When AV repair is not optimal: when to reclamp?
The presence of more than trivial AR after repair defines a suboptimal result. In this case, the AR jet direction is crucial for subsequent surgical management.
Case #1: residual AR with an eccentric jet
Most instances of residual AR (more than trace) with an eccentric jet are an indication to reclamp for a second AV repair, or valve replacement. Eccentric AR may be due to residual cusp prolapse (typically with a “stair step” aspect, Figure 12), which may be treated by repeat cusp resuspension.
On the other hand, eccentric AR might be due to cusp restriction, to be treated by the release of some resuspension stitches if possible, or by AV replacement. The management of residual eccentric AR is summarized in Figure 13.
Case #2: residual AR with a central jet (Figure 14)
A residual central AR is acceptable if it’s not more than trivial, meaning:
- Limited extension of the color Doppler jet in the LV outflow tract, far from the free edge of the anterior mitral leaflet;
- Vena contracta of the jet <2 mm;
- Effective regurgitant area less than 10 mm2.
Otherwise, the possible causes of significant (grade ≥1/4) residual central AR might be:
- An oversized aortic annulus (>25 mm of diameter in systole), that can be treated by undersized annuloplasty, performed at beating heart;
- A symmetric restriction of the aortic cusps, that can necessitate AV replacement.

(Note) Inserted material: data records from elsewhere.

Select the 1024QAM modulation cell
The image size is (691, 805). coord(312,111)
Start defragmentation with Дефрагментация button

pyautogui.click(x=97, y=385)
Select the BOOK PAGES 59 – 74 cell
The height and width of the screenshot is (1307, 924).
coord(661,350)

AV repair is feasible in all patients with either bi or tricuspid valves, regardless of the aortic phenotype and type of dysfunction, in the absence of valve retraction. In general, better durability of AV repair is observed in patients with type 1 and 2 AR compared to those with type 3. Currently, we would not recommend AV repair for a patient with a pure type 3 AR mechanism except in selected pediatric or adolescent patients. However, we would still consider a type 3 repair in patients in whom the retraction or calcification is limited to a valve where the main mechanism of AI is a type 1 or 2 (i.e., BAV with a fibrous or calcified raphe). Furthermore, indications for AV repair must be balanced with age, complexity of the lesion and left ventricular function. This protocol is critical to an enhanced team approach by providing a common language between surgeons and echocardiographists, increasing the number of AV repairs for selected patients in expert centers.
Conflicts of Interest: The authors have no conflicts of interest to declare.